Task details —
Nothing in the data may be altered, so output all of it exactly.
[Provided material]
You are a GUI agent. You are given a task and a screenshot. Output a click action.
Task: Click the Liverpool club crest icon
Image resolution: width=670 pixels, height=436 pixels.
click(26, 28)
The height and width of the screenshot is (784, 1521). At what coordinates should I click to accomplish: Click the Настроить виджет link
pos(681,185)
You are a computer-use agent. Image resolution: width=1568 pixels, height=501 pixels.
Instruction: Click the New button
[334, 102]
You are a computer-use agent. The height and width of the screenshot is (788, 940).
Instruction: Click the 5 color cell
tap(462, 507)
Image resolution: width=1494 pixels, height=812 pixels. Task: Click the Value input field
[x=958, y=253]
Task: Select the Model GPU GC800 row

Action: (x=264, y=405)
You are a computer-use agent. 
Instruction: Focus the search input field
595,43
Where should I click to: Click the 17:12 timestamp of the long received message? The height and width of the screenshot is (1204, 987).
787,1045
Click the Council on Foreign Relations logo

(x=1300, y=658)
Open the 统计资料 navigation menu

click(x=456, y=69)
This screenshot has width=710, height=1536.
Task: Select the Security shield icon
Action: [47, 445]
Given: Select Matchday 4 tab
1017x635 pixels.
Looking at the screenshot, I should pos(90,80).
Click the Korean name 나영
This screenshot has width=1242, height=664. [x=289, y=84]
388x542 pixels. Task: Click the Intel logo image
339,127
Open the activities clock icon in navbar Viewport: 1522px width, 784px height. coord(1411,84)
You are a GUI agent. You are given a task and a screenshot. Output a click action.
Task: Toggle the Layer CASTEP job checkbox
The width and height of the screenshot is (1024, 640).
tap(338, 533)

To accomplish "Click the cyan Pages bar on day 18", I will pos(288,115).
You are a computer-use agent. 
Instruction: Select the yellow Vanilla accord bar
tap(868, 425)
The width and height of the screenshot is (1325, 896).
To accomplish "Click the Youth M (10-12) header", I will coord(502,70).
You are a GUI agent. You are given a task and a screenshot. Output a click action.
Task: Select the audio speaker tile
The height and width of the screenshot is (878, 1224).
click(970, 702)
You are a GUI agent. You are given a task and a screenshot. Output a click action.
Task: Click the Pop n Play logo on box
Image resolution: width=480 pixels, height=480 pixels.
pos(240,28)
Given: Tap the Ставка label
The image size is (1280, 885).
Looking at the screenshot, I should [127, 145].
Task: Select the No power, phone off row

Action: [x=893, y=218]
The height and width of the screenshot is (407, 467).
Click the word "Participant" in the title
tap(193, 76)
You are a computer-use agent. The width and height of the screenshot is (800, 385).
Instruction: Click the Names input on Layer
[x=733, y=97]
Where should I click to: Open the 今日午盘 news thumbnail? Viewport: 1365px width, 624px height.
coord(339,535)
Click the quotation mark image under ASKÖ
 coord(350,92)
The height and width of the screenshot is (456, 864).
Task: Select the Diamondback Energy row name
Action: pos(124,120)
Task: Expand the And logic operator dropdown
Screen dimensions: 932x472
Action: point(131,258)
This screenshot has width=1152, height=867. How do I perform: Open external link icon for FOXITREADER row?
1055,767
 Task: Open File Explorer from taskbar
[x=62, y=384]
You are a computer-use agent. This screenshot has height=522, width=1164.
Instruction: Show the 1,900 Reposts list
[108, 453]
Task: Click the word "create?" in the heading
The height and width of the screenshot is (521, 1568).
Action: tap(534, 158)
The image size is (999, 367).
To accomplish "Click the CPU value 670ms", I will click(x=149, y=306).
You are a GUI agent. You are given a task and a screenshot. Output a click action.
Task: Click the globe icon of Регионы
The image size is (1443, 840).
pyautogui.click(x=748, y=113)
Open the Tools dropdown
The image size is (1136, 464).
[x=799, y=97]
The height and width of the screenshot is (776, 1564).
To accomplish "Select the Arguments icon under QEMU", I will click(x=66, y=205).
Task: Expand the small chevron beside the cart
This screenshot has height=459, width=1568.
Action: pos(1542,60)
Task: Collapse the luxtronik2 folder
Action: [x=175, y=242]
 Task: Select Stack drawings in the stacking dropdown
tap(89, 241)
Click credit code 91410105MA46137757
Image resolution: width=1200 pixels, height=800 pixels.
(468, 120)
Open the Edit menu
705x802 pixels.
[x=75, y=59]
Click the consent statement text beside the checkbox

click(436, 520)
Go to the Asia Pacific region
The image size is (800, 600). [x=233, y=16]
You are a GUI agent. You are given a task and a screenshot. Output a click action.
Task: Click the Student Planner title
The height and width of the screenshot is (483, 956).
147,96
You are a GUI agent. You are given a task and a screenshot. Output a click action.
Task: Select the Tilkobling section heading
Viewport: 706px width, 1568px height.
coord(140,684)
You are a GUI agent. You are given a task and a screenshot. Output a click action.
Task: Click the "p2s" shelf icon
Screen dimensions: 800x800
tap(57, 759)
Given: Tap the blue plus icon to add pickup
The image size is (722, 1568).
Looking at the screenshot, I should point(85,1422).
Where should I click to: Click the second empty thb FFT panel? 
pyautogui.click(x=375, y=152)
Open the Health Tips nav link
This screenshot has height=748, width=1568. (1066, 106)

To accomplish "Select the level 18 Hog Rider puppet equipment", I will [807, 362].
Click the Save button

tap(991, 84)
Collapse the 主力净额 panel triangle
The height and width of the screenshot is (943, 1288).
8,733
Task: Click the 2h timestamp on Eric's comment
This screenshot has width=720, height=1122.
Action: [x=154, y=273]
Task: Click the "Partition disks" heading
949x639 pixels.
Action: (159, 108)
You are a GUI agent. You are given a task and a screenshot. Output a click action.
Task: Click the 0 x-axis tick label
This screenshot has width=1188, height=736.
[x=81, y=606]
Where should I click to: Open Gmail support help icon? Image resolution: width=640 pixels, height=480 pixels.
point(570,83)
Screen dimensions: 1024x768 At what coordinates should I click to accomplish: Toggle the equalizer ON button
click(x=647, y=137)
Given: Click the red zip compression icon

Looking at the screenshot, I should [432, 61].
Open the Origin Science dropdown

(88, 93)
[/Provided material]
Your response —
You are a GUI agent. You are given a task and a screenshot. Output a click action.
Task: Click the Liverpool club crest icon
Image resolution: width=670 pixels, height=436 pixels.
click(26, 28)
The height and width of the screenshot is (784, 1521). At what coordinates should I click to accomplish: Click the Настроить виджет link
pos(681,185)
You are a computer-use agent. Image resolution: width=1568 pixels, height=501 pixels.
Instruction: Click the New button
[334, 102]
You are a computer-use agent. The height and width of the screenshot is (788, 940).
Instruction: Click the 5 color cell
tap(462, 507)
Image resolution: width=1494 pixels, height=812 pixels. Task: Click the Value input field
[x=958, y=253]
Task: Select the Model GPU GC800 row

Action: (x=264, y=405)
You are a computer-use agent. 
Instruction: Focus the search input field
595,43
Where should I click to: Click the 17:12 timestamp of the long received message? The height and width of the screenshot is (1204, 987).
787,1045
Click the Council on Foreign Relations logo

(x=1300, y=658)
Open the 统计资料 navigation menu

click(x=456, y=69)
This screenshot has width=710, height=1536.
Task: Select the Security shield icon
Action: [47, 445]
Given: Select Matchday 4 tab
1017x635 pixels.
Looking at the screenshot, I should pos(90,80).
Click the Korean name 나영
This screenshot has width=1242, height=664. [x=289, y=84]
388x542 pixels. Task: Click the Intel logo image
339,127
Open the activities clock icon in navbar Viewport: 1522px width, 784px height. coord(1411,84)
You are a GUI agent. You are given a task and a screenshot. Output a click action.
Task: Toggle the Layer CASTEP job checkbox
The width and height of the screenshot is (1024, 640).
tap(338, 533)

To accomplish "Click the cyan Pages bar on day 18", I will pos(288,115).
You are a computer-use agent. 
Instruction: Select the yellow Vanilla accord bar
tap(868, 425)
The width and height of the screenshot is (1325, 896).
To accomplish "Click the Youth M (10-12) header", I will coord(502,70).
You are a GUI agent. You are given a task and a screenshot. Output a click action.
Task: Select the audio speaker tile
The height and width of the screenshot is (878, 1224).
click(970, 702)
You are a GUI agent. You are given a task and a screenshot. Output a click action.
Task: Click the Pop n Play logo on box
Image resolution: width=480 pixels, height=480 pixels.
pos(240,28)
Given: Tap the Ставка label
The image size is (1280, 885).
Looking at the screenshot, I should [127, 145].
Task: Select the No power, phone off row

Action: [x=893, y=218]
The height and width of the screenshot is (407, 467).
Click the word "Participant" in the title
tap(193, 76)
You are a computer-use agent. The width and height of the screenshot is (800, 385).
Instruction: Click the Names input on Layer
[x=733, y=97]
Where should I click to: Open the 今日午盘 news thumbnail? Viewport: 1365px width, 624px height.
coord(339,535)
Click the quotation mark image under ASKÖ
 coord(350,92)
The height and width of the screenshot is (456, 864).
Task: Select the Diamondback Energy row name
Action: pos(124,120)
Task: Expand the And logic operator dropdown
Screen dimensions: 932x472
Action: point(131,258)
This screenshot has width=1152, height=867. How do I perform: Open external link icon for FOXITREADER row?
1055,767
 Task: Open File Explorer from taskbar
[x=62, y=384]
You are a computer-use agent. This screenshot has height=522, width=1164.
Instruction: Show the 1,900 Reposts list
[108, 453]
Task: Click the word "create?" in the heading
The height and width of the screenshot is (521, 1568).
Action: tap(534, 158)
The image size is (999, 367).
To accomplish "Click the CPU value 670ms", I will click(x=149, y=306).
You are a GUI agent. You are given a task and a screenshot. Output a click action.
Task: Click the globe icon of Регионы
The image size is (1443, 840).
pyautogui.click(x=748, y=113)
Open the Tools dropdown
The image size is (1136, 464).
[x=799, y=97]
The height and width of the screenshot is (776, 1564).
To accomplish "Select the Arguments icon under QEMU", I will click(x=66, y=205).
Task: Expand the small chevron beside the cart
This screenshot has height=459, width=1568.
Action: pos(1542,60)
Task: Collapse the luxtronik2 folder
Action: [x=175, y=242]
 Task: Select Stack drawings in the stacking dropdown
tap(89, 241)
Click credit code 91410105MA46137757
Image resolution: width=1200 pixels, height=800 pixels.
(468, 120)
Open the Edit menu
705x802 pixels.
[x=75, y=59]
Click the consent statement text beside the checkbox

click(436, 520)
Go to the Asia Pacific region
The image size is (800, 600). [x=233, y=16]
You are a GUI agent. You are given a task and a screenshot. Output a click action.
Task: Click the Student Planner title
The height and width of the screenshot is (483, 956).
147,96
You are a GUI agent. You are given a task and a screenshot. Output a click action.
Task: Select the Tilkobling section heading
Viewport: 706px width, 1568px height.
coord(140,684)
You are a GUI agent. You are given a task and a screenshot. Output a click action.
Task: Click the "p2s" shelf icon
Screen dimensions: 800x800
tap(57, 759)
Given: Tap the blue plus icon to add pickup
The image size is (722, 1568).
Looking at the screenshot, I should point(85,1422).
Where should I click to: Click the second empty thb FFT panel? 
pyautogui.click(x=375, y=152)
Open the Health Tips nav link
This screenshot has height=748, width=1568. (1066, 106)

To accomplish "Select the level 18 Hog Rider puppet equipment", I will [807, 362].
Click the Save button

tap(991, 84)
Collapse the 主力净额 panel triangle
The height and width of the screenshot is (943, 1288).
8,733
Task: Click the 2h timestamp on Eric's comment
This screenshot has width=720, height=1122.
Action: [x=154, y=273]
Task: Click the "Partition disks" heading
949x639 pixels.
Action: (159, 108)
You are a GUI agent. You are given a task and a screenshot. Output a click action.
Task: Click the 0 x-axis tick label
This screenshot has width=1188, height=736.
[x=81, y=606]
Where should I click to: Open Gmail support help icon? Image resolution: width=640 pixels, height=480 pixels.
point(570,83)
Screen dimensions: 1024x768 At what coordinates should I click to accomplish: Toggle the equalizer ON button
click(x=647, y=137)
Given: Click the red zip compression icon

Looking at the screenshot, I should [432, 61].
Open the Origin Science dropdown

(88, 93)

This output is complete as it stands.